_TASK TO CARRY OUT_
When you write out the records, keep every line exactly as it is.

[Saved data entries]

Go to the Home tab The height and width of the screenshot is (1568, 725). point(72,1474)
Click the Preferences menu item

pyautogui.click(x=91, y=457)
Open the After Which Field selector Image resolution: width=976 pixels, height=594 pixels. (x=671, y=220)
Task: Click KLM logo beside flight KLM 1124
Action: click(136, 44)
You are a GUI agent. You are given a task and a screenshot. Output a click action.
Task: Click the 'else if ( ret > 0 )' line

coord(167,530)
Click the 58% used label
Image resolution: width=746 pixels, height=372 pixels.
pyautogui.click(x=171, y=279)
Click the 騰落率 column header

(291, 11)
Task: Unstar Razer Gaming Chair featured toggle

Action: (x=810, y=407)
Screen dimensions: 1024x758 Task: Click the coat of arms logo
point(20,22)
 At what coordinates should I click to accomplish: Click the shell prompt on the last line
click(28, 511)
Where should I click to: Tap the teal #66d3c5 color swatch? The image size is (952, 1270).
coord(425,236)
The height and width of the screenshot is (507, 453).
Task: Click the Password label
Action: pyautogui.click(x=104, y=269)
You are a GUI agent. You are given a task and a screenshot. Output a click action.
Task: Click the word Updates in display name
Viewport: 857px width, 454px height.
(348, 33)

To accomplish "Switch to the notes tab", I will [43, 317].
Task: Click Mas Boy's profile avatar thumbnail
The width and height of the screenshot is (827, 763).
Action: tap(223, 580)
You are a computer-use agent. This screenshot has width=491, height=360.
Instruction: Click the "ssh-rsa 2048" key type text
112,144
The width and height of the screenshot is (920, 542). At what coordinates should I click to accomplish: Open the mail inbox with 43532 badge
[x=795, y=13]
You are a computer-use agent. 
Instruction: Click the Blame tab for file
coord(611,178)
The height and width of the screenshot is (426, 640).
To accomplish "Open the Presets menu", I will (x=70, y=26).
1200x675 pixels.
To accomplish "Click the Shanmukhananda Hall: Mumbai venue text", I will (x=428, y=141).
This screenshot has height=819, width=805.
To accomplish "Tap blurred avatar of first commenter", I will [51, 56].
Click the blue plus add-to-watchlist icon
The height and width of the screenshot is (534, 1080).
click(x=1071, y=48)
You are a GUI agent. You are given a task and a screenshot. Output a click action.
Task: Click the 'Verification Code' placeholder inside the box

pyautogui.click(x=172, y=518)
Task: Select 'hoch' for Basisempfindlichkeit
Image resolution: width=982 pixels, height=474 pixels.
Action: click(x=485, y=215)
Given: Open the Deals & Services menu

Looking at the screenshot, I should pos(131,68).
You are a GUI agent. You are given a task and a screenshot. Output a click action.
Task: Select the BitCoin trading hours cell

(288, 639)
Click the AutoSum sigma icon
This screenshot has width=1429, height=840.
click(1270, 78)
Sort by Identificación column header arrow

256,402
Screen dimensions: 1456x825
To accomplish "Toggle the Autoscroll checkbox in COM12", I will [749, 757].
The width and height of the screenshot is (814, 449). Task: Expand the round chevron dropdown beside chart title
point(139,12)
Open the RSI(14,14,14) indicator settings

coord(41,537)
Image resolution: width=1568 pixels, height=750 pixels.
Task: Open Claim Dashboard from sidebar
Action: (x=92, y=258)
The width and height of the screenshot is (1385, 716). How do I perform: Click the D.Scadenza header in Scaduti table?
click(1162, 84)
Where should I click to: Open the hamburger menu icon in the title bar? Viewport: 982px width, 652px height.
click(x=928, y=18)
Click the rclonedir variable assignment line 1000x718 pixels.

_SOLVED EXERCISE_
Go to the Home tab The height and width of the screenshot is (1568, 725). point(72,1474)
Click the Preferences menu item

pyautogui.click(x=91, y=457)
Open the After Which Field selector Image resolution: width=976 pixels, height=594 pixels. (x=671, y=220)
Task: Click KLM logo beside flight KLM 1124
Action: click(136, 44)
You are a GUI agent. You are given a task and a screenshot. Output a click action.
Task: Click the 'else if ( ret > 0 )' line

coord(167,530)
Click the 58% used label
Image resolution: width=746 pixels, height=372 pixels.
pyautogui.click(x=171, y=279)
Click the 騰落率 column header

(291, 11)
Task: Unstar Razer Gaming Chair featured toggle

Action: (x=810, y=407)
Screen dimensions: 1024x758 Task: Click the coat of arms logo
point(20,22)
 At what coordinates should I click to accomplish: Click the shell prompt on the last line
click(28, 511)
Where should I click to: Tap the teal #66d3c5 color swatch? The image size is (952, 1270).
coord(425,236)
The height and width of the screenshot is (507, 453).
Task: Click the Password label
Action: pyautogui.click(x=104, y=269)
You are a GUI agent. You are given a task and a screenshot. Output a click action.
Task: Click the word Updates in display name
Viewport: 857px width, 454px height.
(348, 33)

To accomplish "Switch to the notes tab", I will [43, 317].
Task: Click Mas Boy's profile avatar thumbnail
The width and height of the screenshot is (827, 763).
Action: tap(223, 580)
You are a computer-use agent. This screenshot has width=491, height=360.
Instruction: Click the "ssh-rsa 2048" key type text
112,144
The width and height of the screenshot is (920, 542). At what coordinates should I click to accomplish: Open the mail inbox with 43532 badge
[x=795, y=13]
You are a computer-use agent. 
Instruction: Click the Blame tab for file
coord(611,178)
The height and width of the screenshot is (426, 640).
To accomplish "Open the Presets menu", I will (x=70, y=26).
1200x675 pixels.
To accomplish "Click the Shanmukhananda Hall: Mumbai venue text", I will (x=428, y=141).
This screenshot has height=819, width=805.
To accomplish "Tap blurred avatar of first commenter", I will [51, 56].
Click the blue plus add-to-watchlist icon
The height and width of the screenshot is (534, 1080).
click(x=1071, y=48)
You are a GUI agent. You are given a task and a screenshot. Output a click action.
Task: Click the 'Verification Code' placeholder inside the box

pyautogui.click(x=172, y=518)
Task: Select 'hoch' for Basisempfindlichkeit
Image resolution: width=982 pixels, height=474 pixels.
Action: click(x=485, y=215)
Given: Open the Deals & Services menu

Looking at the screenshot, I should pos(131,68).
You are a GUI agent. You are given a task and a screenshot. Output a click action.
Task: Select the BitCoin trading hours cell

(288, 639)
Click the AutoSum sigma icon
This screenshot has width=1429, height=840.
click(1270, 78)
Sort by Identificación column header arrow

256,402
Screen dimensions: 1456x825
To accomplish "Toggle the Autoscroll checkbox in COM12", I will [749, 757].
The width and height of the screenshot is (814, 449). Task: Expand the round chevron dropdown beside chart title
point(139,12)
Open the RSI(14,14,14) indicator settings

coord(41,537)
Image resolution: width=1568 pixels, height=750 pixels.
Task: Open Claim Dashboard from sidebar
Action: (x=92, y=258)
The width and height of the screenshot is (1385, 716). How do I perform: Click the D.Scadenza header in Scaduti table?
click(1162, 84)
Where should I click to: Open the hamburger menu icon in the title bar? Viewport: 982px width, 652px height.
click(x=928, y=18)
Click the rclonedir variable assignment line 1000x718 pixels.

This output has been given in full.